The decedent’s wife, who was married to the decedent for twenty-five years, testified that for five years prior to her husband’s accident, she was a full-time employee with Boehringer Ingelheim Pharmaceutical Company; as a result, she was not generally around her husband during normal business hours. She acknowledged that her husband’s sales territory was in New York but also contended he would on occasion visit customers of his clients located in Stamford, Greenwich, and New Canaan, Connecticut to address problems and/or complaints. She also claimed that the decedent spent fifty to sixty percent of his work day making telephone calls from his home office; however, telephone logs entered into evidence did not support this claim. She testified that she would assist her husband in preparing his expense reports and contended that the respondent employer would reimburse her husband for his telephone and internet bills. However, the respondent employer’s representative was “adamant” that the employer did not pay for internet connections for any salespeople. Findings, ¶ 48.

Gerard Blandina, the decedent’s supervisor on the date of injury, corroborated earlier testimony that the decedent’s sales territory consisted of Westchester, Rockland and Putnam counties in New York in addition to one account in northern New Jersey. Blandina also testified that he actively discouraged the decedent from pursuing clients in Connecticut because such activity would infringe on the Connecticut salesperson’s territory. Blandina indicated that the decedent was never instructed to set up a home office and it was Blandina’s assumption that the decedent spent most of his time on the road calling on customers. In addition to confirming the prior testimony regarding the mileage reimbursement policy, Blandina also corroborated that the respondent employer had provided the decedent with a cell phone bearing a New York area code along with a laptop computer.[4]

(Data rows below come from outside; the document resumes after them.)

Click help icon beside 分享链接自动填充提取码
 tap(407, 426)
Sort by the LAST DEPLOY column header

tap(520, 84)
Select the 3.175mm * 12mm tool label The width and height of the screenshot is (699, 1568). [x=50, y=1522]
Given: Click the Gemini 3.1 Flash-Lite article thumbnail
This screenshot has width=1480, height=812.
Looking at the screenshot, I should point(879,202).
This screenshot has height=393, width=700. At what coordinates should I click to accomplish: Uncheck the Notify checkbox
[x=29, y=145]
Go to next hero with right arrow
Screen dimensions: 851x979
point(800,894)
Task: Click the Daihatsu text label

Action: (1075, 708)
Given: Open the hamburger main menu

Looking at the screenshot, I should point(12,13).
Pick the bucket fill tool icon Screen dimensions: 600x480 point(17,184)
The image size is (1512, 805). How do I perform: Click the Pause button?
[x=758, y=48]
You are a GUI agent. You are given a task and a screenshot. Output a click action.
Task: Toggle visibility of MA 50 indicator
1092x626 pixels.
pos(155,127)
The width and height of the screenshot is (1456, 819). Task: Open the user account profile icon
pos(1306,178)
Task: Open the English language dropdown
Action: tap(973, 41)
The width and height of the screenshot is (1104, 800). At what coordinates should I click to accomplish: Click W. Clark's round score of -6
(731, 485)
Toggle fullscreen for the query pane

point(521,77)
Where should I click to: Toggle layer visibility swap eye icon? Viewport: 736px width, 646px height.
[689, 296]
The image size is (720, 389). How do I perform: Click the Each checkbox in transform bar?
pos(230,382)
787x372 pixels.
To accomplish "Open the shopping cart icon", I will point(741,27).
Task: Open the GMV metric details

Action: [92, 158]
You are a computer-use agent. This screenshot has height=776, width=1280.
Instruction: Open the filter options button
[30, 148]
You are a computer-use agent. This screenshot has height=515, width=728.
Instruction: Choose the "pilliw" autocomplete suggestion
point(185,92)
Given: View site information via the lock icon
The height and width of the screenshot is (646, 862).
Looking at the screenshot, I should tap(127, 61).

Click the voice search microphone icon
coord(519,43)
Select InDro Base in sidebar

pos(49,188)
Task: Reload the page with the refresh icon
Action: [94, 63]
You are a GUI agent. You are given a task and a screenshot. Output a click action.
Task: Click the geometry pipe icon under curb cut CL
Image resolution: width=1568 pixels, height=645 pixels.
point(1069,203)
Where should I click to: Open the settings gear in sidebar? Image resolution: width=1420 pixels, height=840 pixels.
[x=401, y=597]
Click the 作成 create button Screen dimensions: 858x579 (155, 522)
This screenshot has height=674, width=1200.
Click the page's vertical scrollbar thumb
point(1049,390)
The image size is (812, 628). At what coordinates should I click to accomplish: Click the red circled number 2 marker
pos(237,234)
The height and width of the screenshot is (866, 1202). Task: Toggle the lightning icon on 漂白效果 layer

Based on the foregoing, the trial commissioner determined that because the claimant had “failed to show a `significant relationship between Connecticut and either the employment contract or the employment relationship,'” Findings, ¶ M (emphasis in the original), Connecticut law did not apply to the claim. The trial commissioner found that “[t]he claimant’s home was not the `place of the employment relationship,'” Findings, ¶ L and “[t]he functions that the claimant moved to the interior of his Connecticut residence were done so for his own personal convenience and not at the employer’s behest or for his employer’s convenience. . . .” Findings, ¶ F. The trial commissioner also determined that “[t]he claimant offered no evidence to show that the claimant declared his residence as a `home office’ for tax purposes.” Findings, ¶ K. Moreover, the trial commissioner concluded that the respondent employer had not required the claimant to establish an office in his home and “the claimant’s employment did not necessitate residence in Connecticut as he had no sales territory in Connecticut.” Findings, ¶ J.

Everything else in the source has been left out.